Kundgebung am Knast in Stadelheim.

In Berlin, Hamburg, Köln, Stuttgart und Freiburg fanden an Silvester Kundgebungen und Demonstrationen für politische Gefangene statt. Auch an der JVA München – Stadelheim versammelten sich rund 50 Personen zu einer Kundgebung der „Roten Hilfe“. Mit mehreren Redebeiträgen wurde über die Gefangenen berichtet, u.a. über Personen, die wegen § 129b (Bildung einer terroristischen Auslands-Vereinigung (TKP/ML)) angeklagt sind.

Die TKP/ML ist keine in Deutschland verbotene Partei und lässt sich auch auf keiner internationalen Terrorliste finden. Die Deutsche Justiz macht sich somit zum Handlanger der Türkischen AKP-Regierung, die seit dem Putschversuch offen versucht, jegliche Opposition zu zerschlagen. Die Anklage stützt sich hauptsächlich auf angebliche Erkenntnisse der für ihre Folterpraxis berüchtigte türkische Polizeibehörde.
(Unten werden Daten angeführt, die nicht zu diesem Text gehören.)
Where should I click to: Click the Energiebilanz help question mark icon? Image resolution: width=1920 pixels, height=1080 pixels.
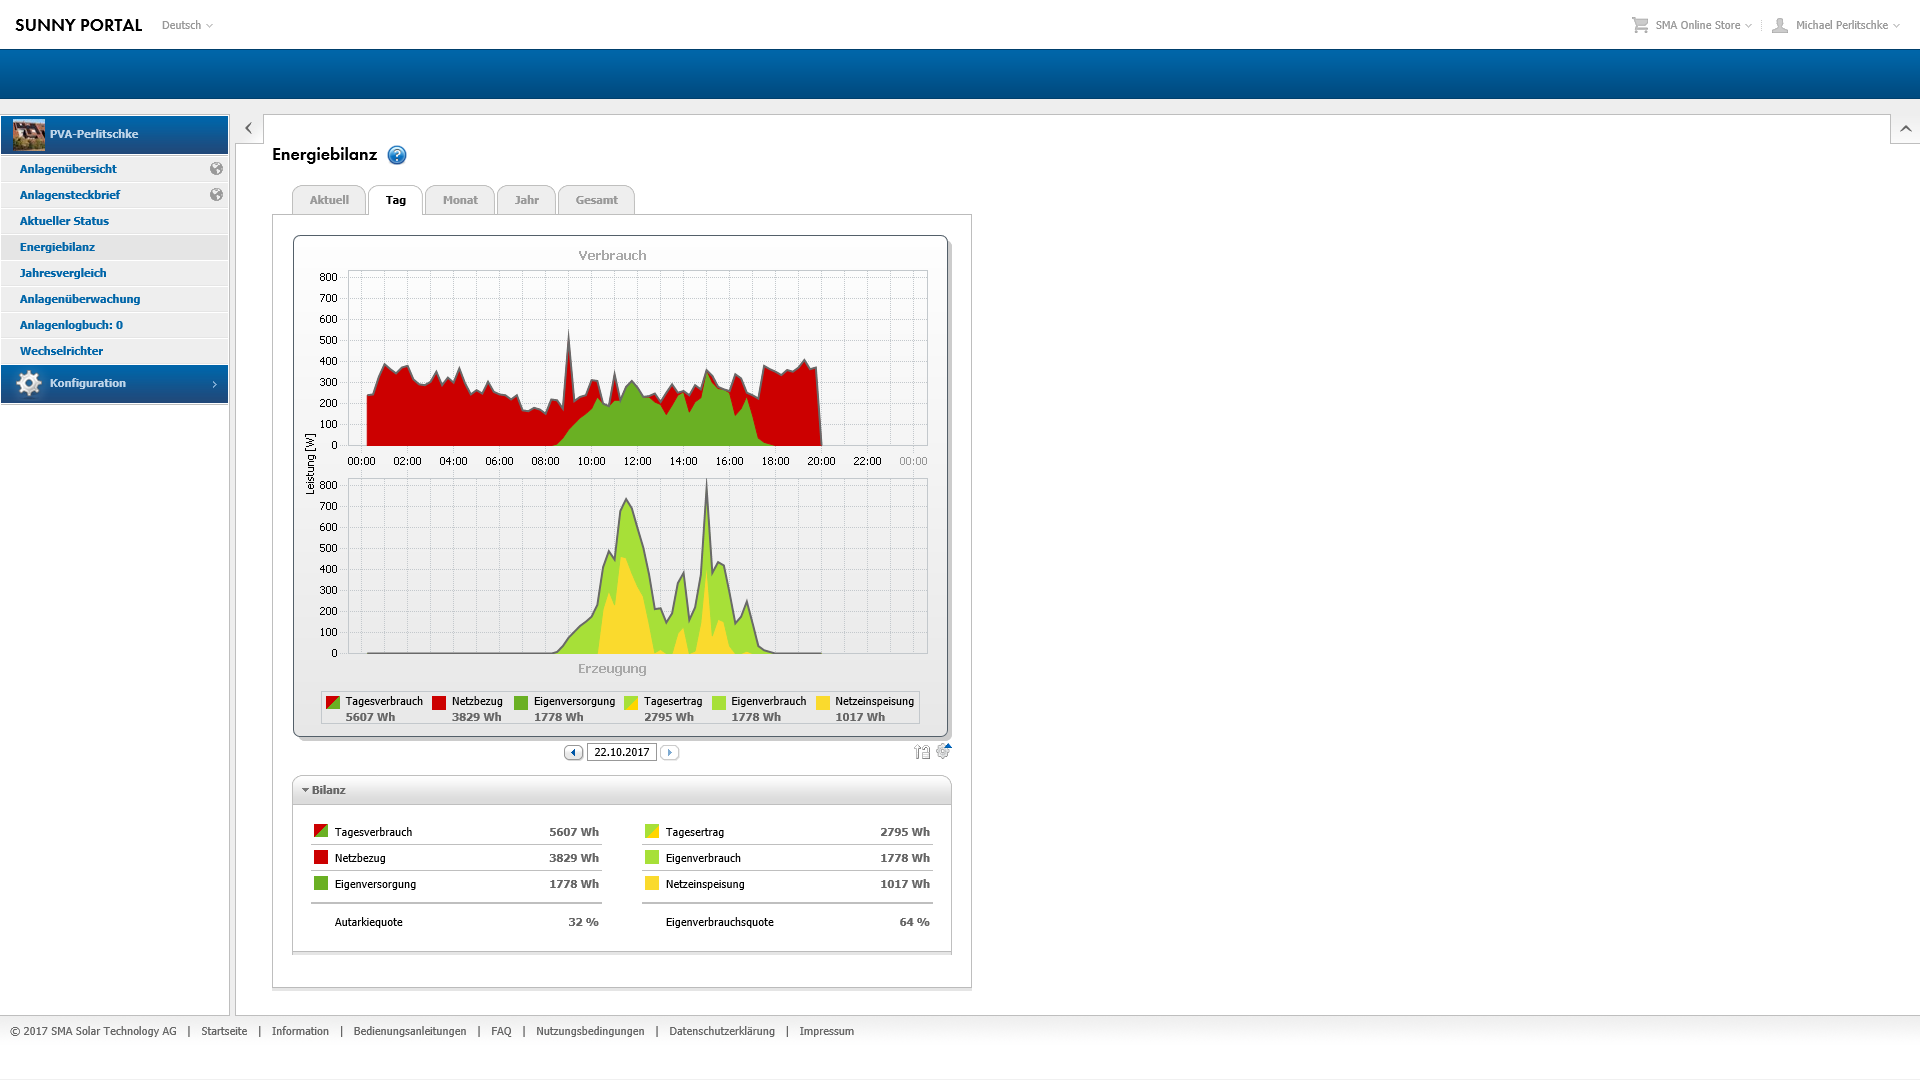[x=397, y=155]
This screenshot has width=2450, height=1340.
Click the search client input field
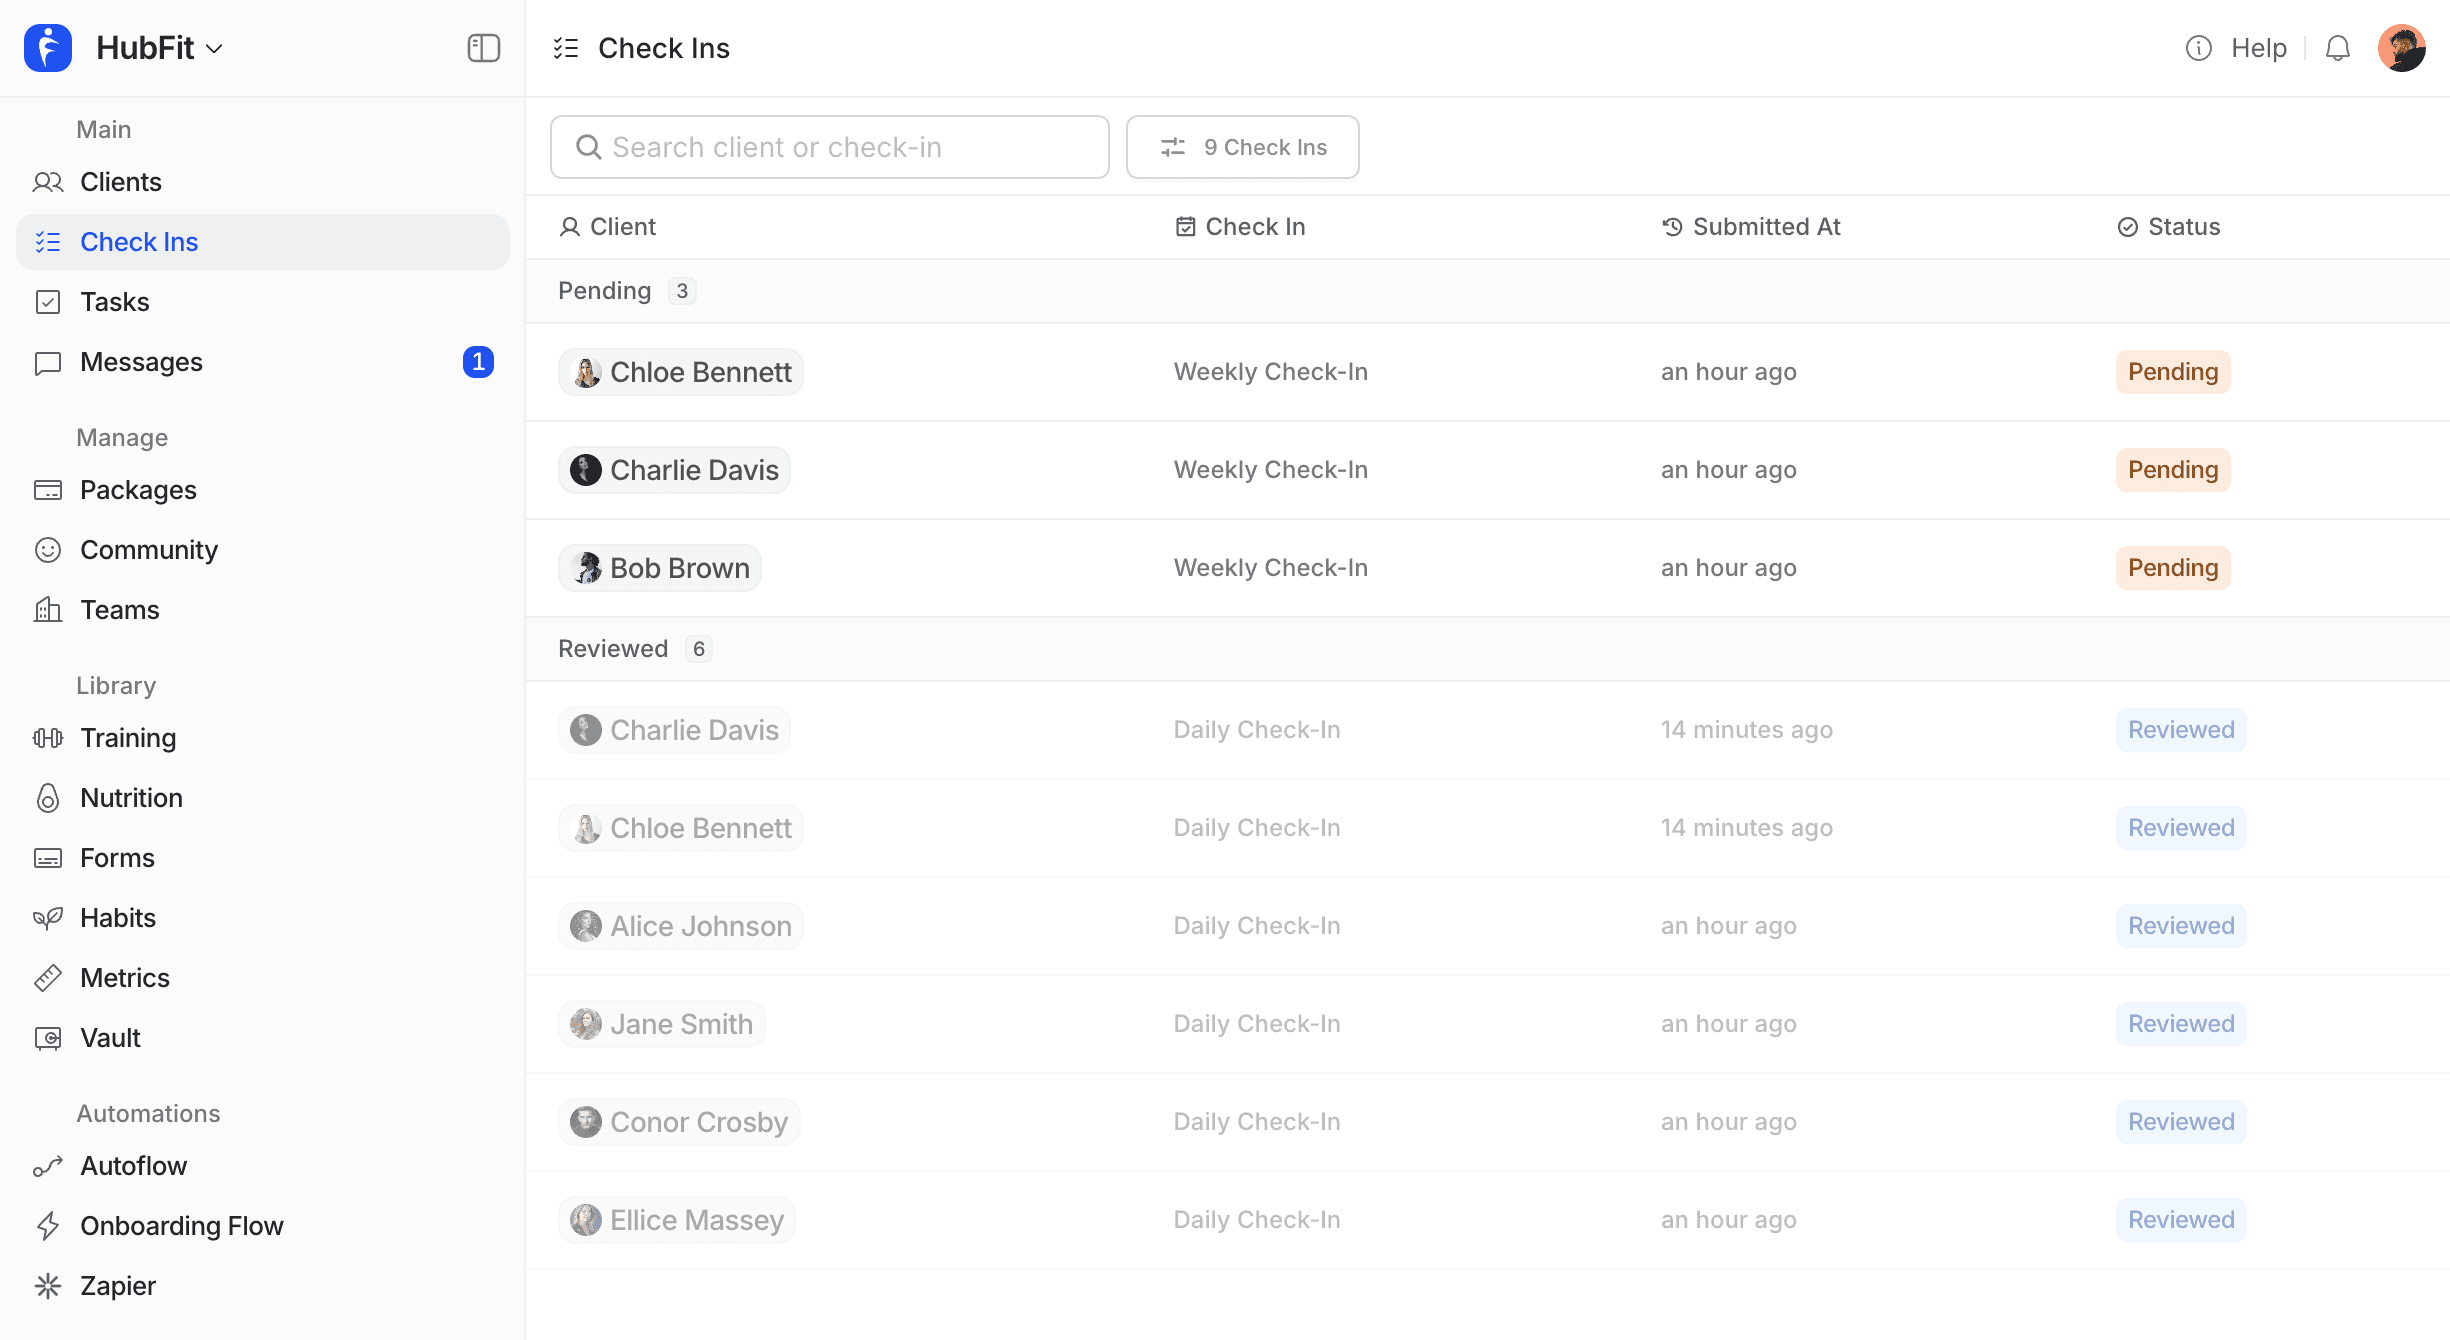point(829,147)
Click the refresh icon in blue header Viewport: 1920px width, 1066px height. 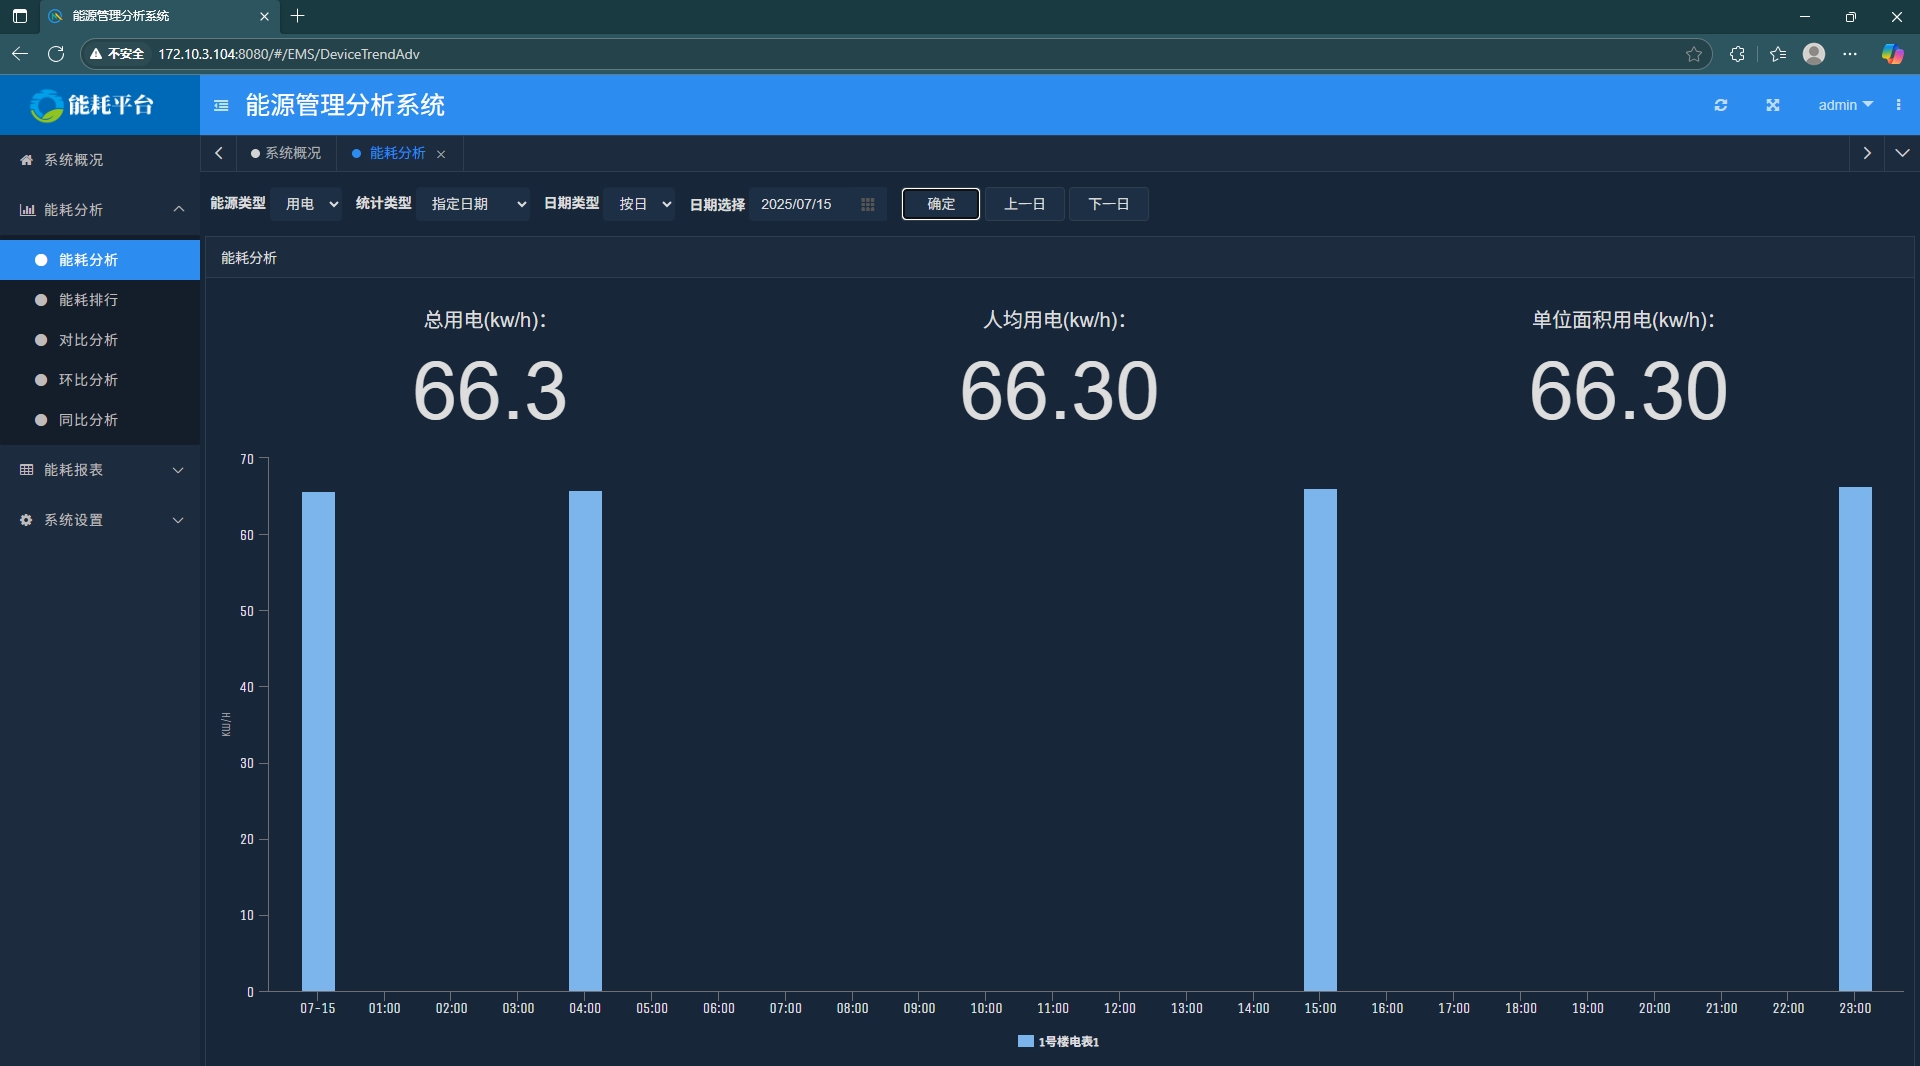coord(1720,105)
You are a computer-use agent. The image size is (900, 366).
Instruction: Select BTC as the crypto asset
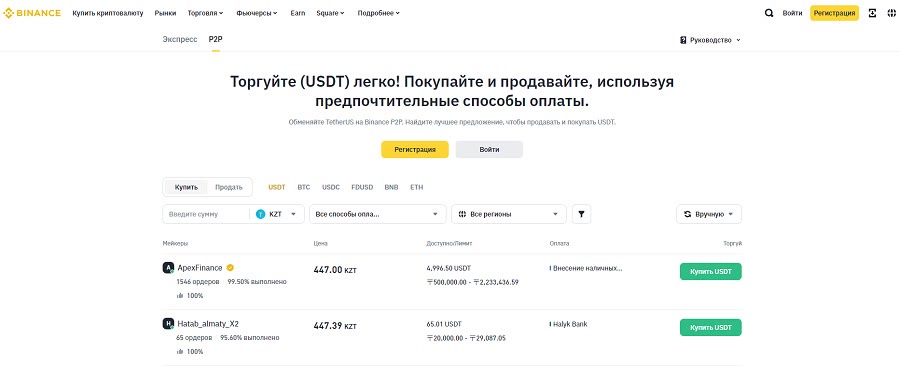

Durch monatelange Isolationshaft wird versucht, den Willen der Gefangenen in diesem Prozess zu brechen und auch den VerteidigerInnen werden viele Steine in den Weg gelegt. Sie haben nicht einmal die Möglichkeit direkt mit ihren MandantInnen zz kommunizieren, die VerteidigerInnenpost unterliegt einer permaneten inhaltlichen Kontrolle durch einen Richter, die Zustellung wird massiv verzögert und die vertrauliche Post zwischen den Gefangenen und deren VerteidigerInnen wurde teilweise sogar in die Türkei weitergeleitet.

Nach der Kundgebung, die um ca. 23:55 Uhr endete, wurden die Gefangen mit Feuerwerk gegrüßt und auch somit symbolisiert, dass sie in dieser schweren Zeit nicht alleine sind, da es Menschen gibt die hinter ihnen stehen.